Annie Mignard: J’avais déjà fait des ateliers d’écriture avec des adultes, élèves journalistes ou volontaires. Ils avaient tous derrière la tête l’idée de devenir écrivain, mais se sentaient bloqués et espéraient se débloquer par une sorte de “thérapie d’écriture”. C’est en réalité un leurre, et une demande à laquelle, en fait, je ne pouvais répondre. On ne devient pas écrivain dans un atelier d’écriture. Par contre, avec des élèves, des scolaires, et en plus des scolaires “techniques”, qui a priori ne demandaient rien, ne fantasmaient rien, je pouvais leur apporter un savoir-faire, une ouverture d’esprit, une connaissance, à partir d’un travail pratique.


F.C.: Comment ça s’est passé exactement?


A.M.: Plusieurs professeurs étaient intéressés par ces ateliers d’écriture. J’ai défini avec eux ce que j’envisageais de faire, et les modalités de leur participation. Il y avait donc plusieurs classes, entre vingt et trente élèves chacune, de la seconde à la terminale. J’ai fait quatre séances par classe. Comme nous ne disposions que de peu de temps, j’avais demandé aux professeurs de faire choisir auparavant un sujet à la classe. Puis, sur ce sujet, la classe réalisait une nouvelle “en arbre”.

    C’est-à-dire: le premier paragraphe, la situation de départ, était écrit par la classe entière et c’est toujours assez long, à cause des dissensions, des investissements personnels. Puis on trouvait deux ou trois “sorties”, suites possibles, à ce début. La classe se divisait en plusieurs groupes, chacun prenant, selon ses goûts, telle ou telle sortie. Puis chaque groupe écrivait le paragraphe suivant, trouvait encore plusieurs sorties, et se divisait à nouveau. Ainsi de suite, jusqu’à la chute, le paragraphe final, que chaque élève écrivait seul.

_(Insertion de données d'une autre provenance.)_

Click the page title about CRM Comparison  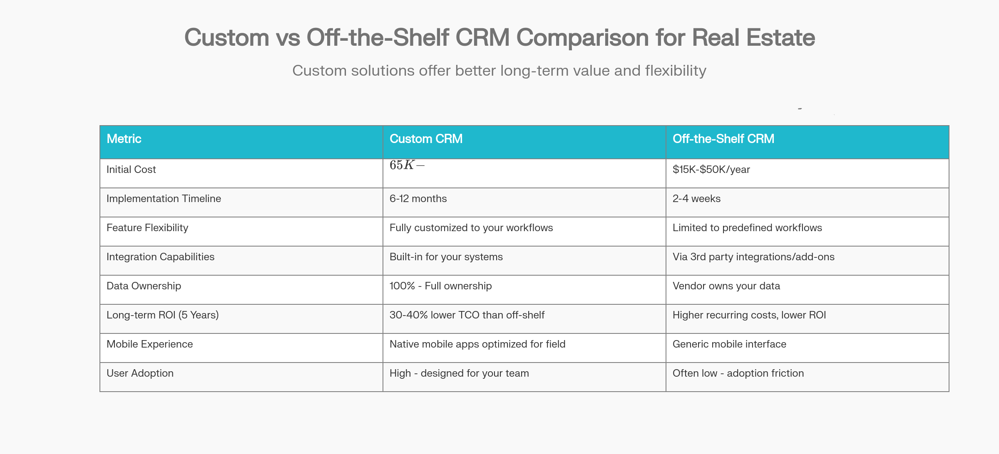click(500, 37)
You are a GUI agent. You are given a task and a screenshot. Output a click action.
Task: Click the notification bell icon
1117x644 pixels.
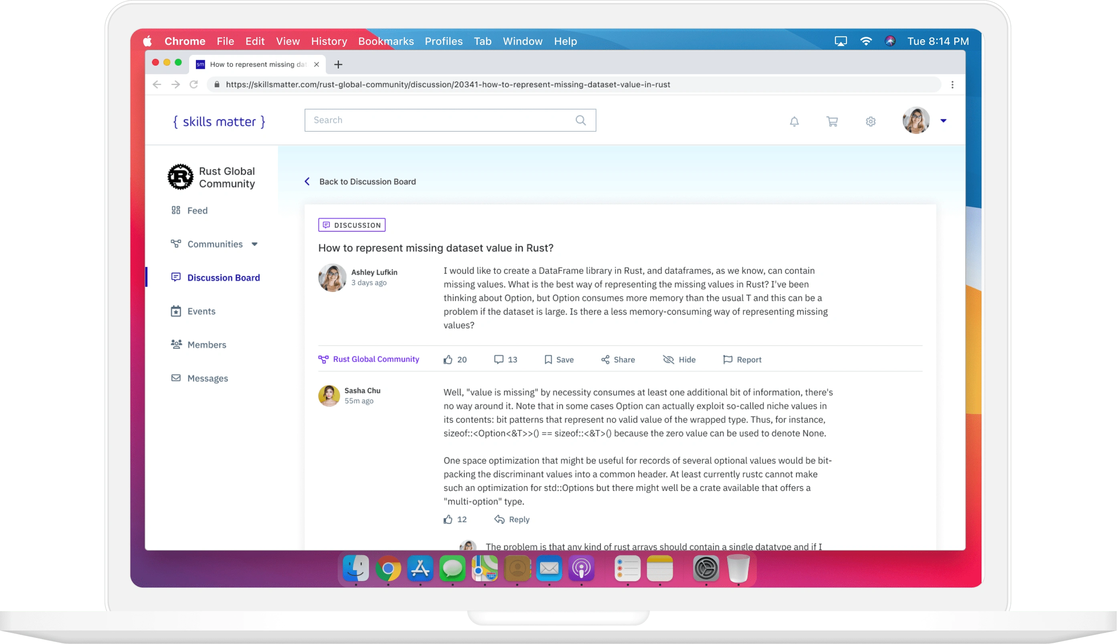pyautogui.click(x=794, y=121)
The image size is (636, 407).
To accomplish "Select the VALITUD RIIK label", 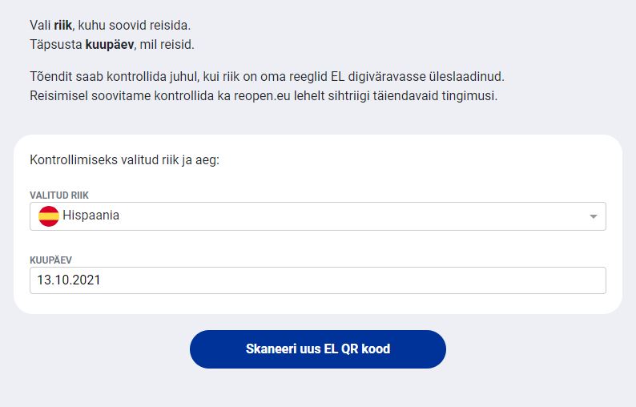I will pyautogui.click(x=59, y=195).
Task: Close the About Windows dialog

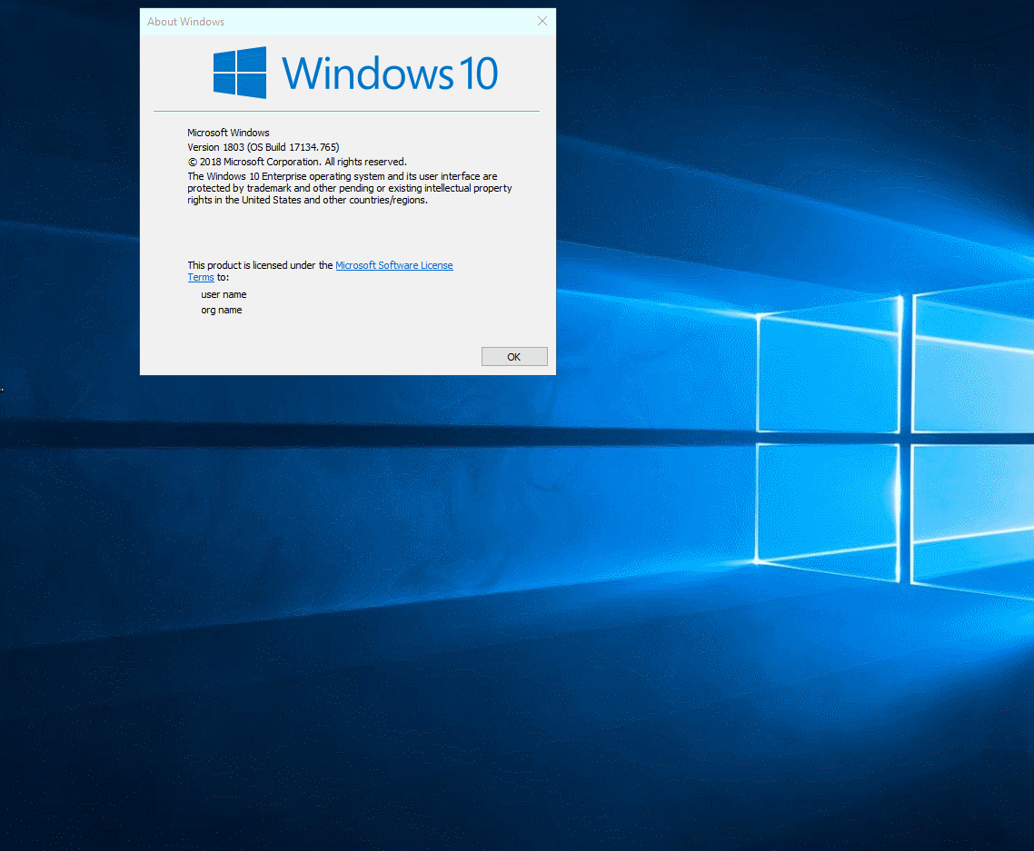Action: [542, 21]
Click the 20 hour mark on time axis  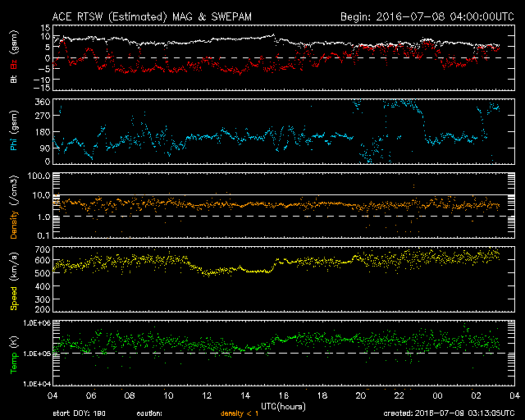pos(360,396)
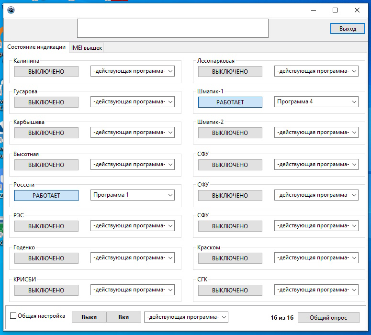
Task: Toggle the Калинина status button
Action: pos(46,71)
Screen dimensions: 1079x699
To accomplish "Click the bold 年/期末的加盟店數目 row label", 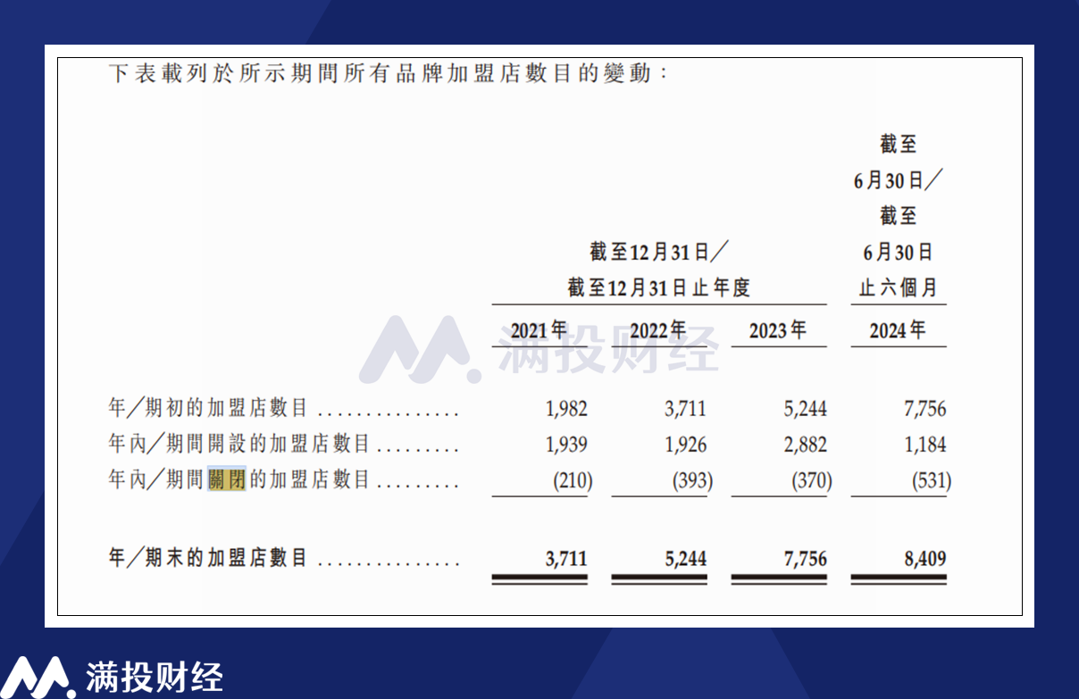I will tap(208, 559).
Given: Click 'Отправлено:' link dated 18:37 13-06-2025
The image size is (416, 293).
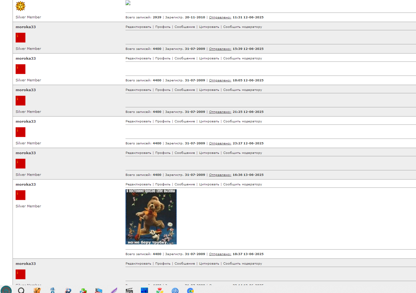Looking at the screenshot, I should point(220,254).
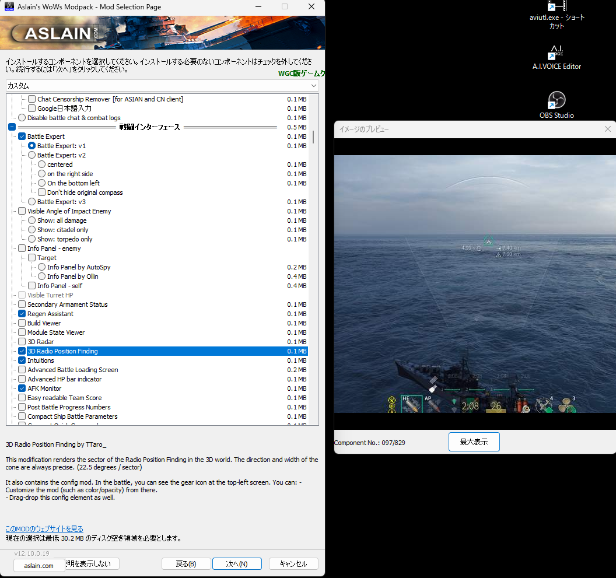
Task: Collapse the 戦闘インターフェース section
Action: point(11,127)
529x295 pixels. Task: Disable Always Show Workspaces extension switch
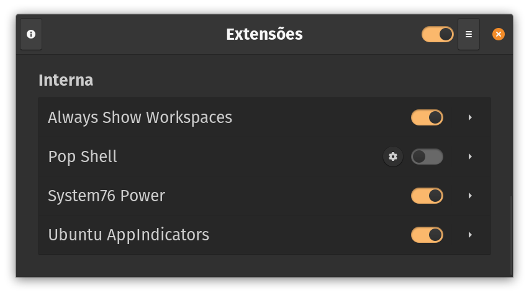[x=427, y=117]
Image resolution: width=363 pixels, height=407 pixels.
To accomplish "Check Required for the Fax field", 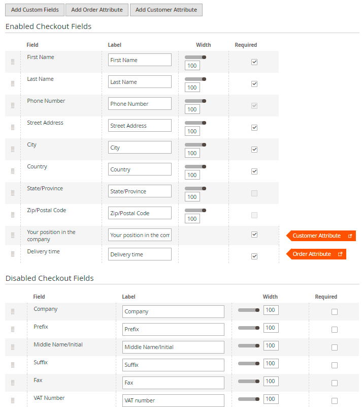I will (x=335, y=383).
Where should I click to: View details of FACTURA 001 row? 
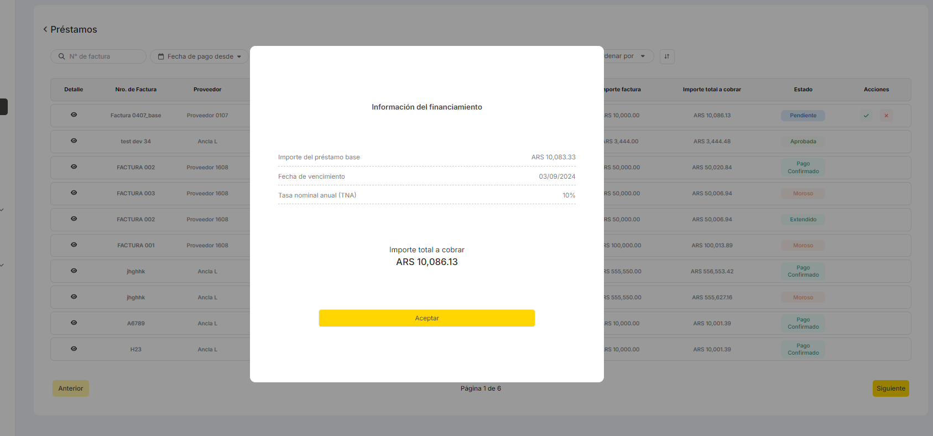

    Le principe était bien sûr souplement adapté à chaque cas. Donc, à partir d’un sujet et d’un début commun, on obtenait autant de nouvelles que d’élèves. Les professeurs restaient dans la classe, se prenaient au jeu, en profitaient pour observer les élèves, mais n’intervenaient pas.


F.C.: Est-ce toujours ainsi que se déroule un atelier d’écriture?


A.M.: Non. En général, les ateliers d’écriture prennent chaque individu isolément. Par exemple en lui faisant écrire une histoire de son choix, avec juste une contrainte quelconque. L’intérêt de cette méthode “en arbre”, c’est l’abattage: dans la contrainte d’un temps très court, les faire travailler en groupe, frotter leur imagination à celle des autres, mais aussi laisser ressortir leur individualité à leurs propres yeux, puisqu’à partir d’un seul thème, il y avait au paragraphe final une trentaine d’interprétations.


F.C.: Quels sont les sujets de départ qui ont été choisis par les élèves?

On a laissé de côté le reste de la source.